| EXERCISE OBJECTIVE |
Return every line of the data below exactly, but do not include the images.

DATA EXTRACT Start Marker

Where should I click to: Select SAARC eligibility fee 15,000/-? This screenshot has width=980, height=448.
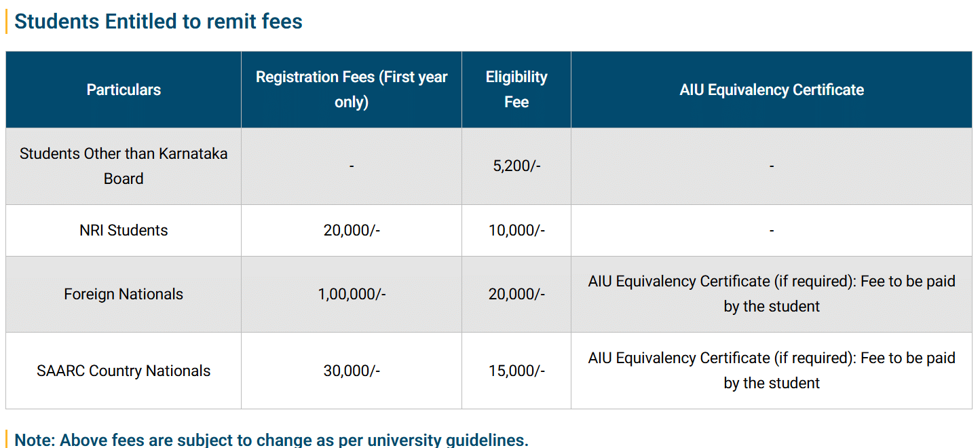click(516, 371)
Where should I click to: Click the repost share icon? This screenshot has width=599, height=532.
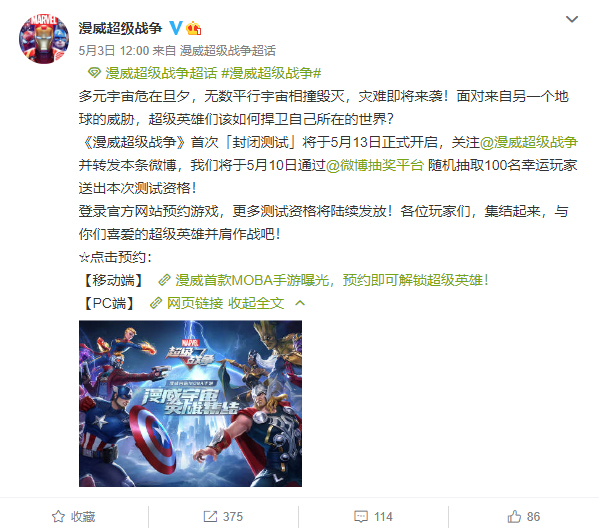tap(210, 516)
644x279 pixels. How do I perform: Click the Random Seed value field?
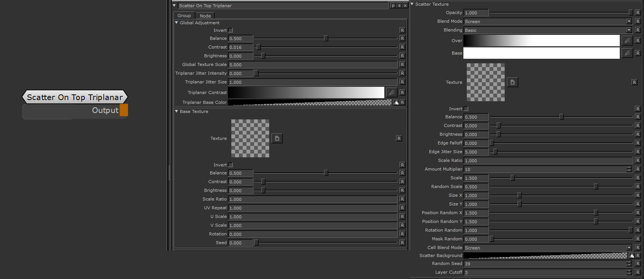click(x=544, y=263)
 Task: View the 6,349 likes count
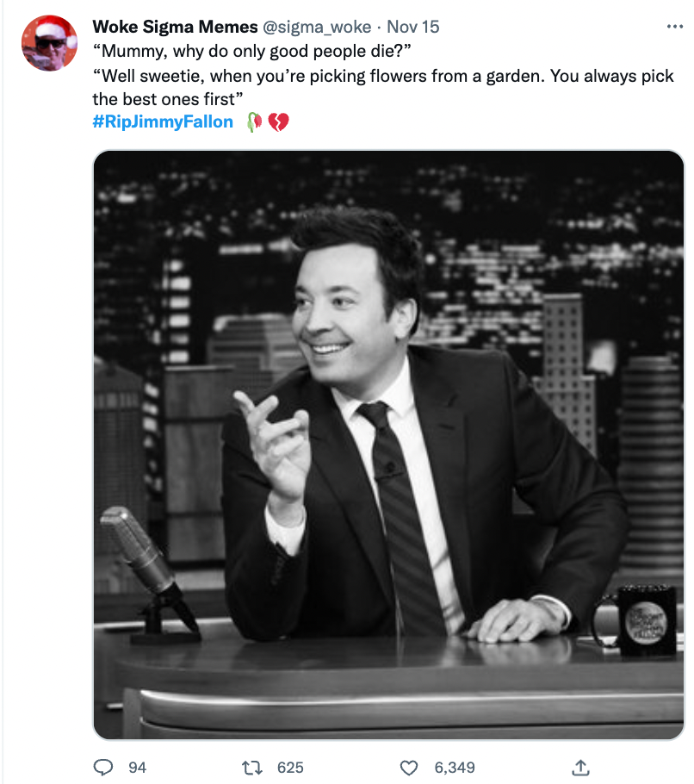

DATA EXTRACT End Marker

| EXPECTED OUTPUT |
Where should I click to: Select SAARC eligibility fee 15,000/-? This screenshot has width=980, height=448.
click(516, 371)
Where should I click to: Click the repost share icon? This screenshot has width=599, height=532.
tap(210, 516)
644x279 pixels. How do I perform: Click the Random Seed value field?
click(x=544, y=263)
 Task: View the 6,349 likes count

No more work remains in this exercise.